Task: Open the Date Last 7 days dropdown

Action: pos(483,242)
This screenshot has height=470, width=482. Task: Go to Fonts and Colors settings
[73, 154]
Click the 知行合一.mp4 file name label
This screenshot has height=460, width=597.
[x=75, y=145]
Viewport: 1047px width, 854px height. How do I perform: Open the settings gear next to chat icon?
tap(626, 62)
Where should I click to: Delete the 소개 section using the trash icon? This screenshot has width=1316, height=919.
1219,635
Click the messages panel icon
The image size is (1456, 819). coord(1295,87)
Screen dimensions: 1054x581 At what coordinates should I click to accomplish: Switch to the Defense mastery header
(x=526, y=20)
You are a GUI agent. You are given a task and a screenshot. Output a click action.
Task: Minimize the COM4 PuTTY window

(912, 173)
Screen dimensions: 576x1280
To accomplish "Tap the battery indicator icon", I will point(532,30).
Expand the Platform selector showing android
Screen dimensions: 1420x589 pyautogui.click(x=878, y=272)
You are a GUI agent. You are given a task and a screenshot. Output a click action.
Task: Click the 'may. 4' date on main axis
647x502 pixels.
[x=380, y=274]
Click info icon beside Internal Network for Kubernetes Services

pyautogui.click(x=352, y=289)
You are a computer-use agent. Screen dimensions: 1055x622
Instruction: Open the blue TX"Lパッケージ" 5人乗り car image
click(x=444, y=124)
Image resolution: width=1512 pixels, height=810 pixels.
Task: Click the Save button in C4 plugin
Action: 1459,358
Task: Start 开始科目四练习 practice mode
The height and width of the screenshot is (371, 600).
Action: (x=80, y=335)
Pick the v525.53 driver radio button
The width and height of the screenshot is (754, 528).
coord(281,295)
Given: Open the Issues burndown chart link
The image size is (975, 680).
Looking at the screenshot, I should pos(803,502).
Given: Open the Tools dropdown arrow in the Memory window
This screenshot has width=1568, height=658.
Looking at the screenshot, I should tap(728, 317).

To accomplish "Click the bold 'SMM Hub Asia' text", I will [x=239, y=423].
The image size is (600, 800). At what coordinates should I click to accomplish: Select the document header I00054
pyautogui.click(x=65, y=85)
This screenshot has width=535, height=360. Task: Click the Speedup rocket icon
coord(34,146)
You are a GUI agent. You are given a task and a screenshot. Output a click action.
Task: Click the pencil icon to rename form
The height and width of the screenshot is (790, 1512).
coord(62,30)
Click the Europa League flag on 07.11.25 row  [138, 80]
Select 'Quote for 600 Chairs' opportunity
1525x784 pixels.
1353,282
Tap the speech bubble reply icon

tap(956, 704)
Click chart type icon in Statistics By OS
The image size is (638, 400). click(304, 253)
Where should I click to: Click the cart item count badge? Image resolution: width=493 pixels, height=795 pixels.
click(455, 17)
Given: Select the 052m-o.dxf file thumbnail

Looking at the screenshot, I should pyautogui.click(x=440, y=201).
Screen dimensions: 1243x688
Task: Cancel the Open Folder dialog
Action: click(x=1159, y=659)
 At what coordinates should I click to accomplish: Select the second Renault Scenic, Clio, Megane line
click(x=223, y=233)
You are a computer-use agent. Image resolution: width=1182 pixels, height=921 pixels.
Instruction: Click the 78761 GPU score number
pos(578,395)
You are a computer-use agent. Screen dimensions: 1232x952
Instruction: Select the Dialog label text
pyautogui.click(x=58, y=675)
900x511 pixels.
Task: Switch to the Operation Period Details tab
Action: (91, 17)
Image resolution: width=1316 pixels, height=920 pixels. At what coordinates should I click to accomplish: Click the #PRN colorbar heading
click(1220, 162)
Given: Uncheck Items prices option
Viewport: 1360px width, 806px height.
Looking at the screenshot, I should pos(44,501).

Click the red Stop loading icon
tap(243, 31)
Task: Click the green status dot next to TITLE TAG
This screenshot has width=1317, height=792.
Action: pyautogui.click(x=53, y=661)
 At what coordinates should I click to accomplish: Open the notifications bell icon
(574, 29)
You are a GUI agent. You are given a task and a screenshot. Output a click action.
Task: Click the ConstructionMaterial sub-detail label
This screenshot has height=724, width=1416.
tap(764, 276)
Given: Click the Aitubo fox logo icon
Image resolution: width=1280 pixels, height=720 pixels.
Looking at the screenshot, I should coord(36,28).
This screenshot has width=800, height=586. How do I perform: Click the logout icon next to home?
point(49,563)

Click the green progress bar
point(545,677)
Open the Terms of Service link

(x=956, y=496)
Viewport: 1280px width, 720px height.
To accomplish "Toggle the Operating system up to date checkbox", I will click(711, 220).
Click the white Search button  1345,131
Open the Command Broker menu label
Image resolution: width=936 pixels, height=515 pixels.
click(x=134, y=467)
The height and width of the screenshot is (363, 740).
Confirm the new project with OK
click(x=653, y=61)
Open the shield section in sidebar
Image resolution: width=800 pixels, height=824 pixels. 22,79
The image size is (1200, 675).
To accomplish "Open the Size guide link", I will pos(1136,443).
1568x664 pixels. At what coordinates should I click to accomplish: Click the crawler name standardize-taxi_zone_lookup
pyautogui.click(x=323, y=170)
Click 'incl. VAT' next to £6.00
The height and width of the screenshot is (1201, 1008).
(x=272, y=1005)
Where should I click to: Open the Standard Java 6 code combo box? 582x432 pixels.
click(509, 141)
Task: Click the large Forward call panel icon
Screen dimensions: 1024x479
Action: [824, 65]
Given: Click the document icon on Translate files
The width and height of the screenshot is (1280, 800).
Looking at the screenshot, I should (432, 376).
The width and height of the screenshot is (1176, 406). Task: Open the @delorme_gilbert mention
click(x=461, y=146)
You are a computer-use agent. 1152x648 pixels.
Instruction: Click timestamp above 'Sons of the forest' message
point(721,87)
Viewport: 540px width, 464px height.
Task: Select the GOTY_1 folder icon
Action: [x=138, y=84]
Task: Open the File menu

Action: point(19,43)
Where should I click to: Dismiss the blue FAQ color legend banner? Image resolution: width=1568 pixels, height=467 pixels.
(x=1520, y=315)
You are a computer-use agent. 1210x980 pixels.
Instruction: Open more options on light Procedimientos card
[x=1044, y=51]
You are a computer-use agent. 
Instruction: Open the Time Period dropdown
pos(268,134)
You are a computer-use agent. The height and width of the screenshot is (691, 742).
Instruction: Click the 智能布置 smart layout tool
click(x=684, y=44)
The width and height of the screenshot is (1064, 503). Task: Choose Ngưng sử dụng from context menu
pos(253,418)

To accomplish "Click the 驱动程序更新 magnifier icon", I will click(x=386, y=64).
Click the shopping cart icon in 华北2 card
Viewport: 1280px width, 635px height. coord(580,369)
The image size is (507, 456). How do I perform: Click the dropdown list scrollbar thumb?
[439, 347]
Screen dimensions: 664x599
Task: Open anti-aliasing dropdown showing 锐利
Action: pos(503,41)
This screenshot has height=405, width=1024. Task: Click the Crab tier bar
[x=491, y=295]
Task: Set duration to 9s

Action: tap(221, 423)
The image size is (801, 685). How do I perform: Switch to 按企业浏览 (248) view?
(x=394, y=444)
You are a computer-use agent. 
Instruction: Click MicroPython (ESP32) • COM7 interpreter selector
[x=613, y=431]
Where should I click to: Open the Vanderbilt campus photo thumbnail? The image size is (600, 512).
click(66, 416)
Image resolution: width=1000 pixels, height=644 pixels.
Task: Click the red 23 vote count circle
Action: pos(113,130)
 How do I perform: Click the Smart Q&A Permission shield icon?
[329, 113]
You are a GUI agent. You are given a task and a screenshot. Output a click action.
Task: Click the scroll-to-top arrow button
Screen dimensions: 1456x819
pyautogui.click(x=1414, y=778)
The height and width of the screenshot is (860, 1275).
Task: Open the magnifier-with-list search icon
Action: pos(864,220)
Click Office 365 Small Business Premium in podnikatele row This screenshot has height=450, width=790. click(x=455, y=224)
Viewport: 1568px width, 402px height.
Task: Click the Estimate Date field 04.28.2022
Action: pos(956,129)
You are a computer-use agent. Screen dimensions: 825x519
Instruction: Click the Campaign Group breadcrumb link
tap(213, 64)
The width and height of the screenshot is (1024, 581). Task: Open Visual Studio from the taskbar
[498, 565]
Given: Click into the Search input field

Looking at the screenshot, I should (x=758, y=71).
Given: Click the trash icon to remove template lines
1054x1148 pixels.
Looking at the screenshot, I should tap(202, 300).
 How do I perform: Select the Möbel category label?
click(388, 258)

══════════════════════════════

§ **WHAT IS EXPECTED**
The answer should be only the number of lines in the data that include "arrow".

§ **SOLVED EXERCISE**
2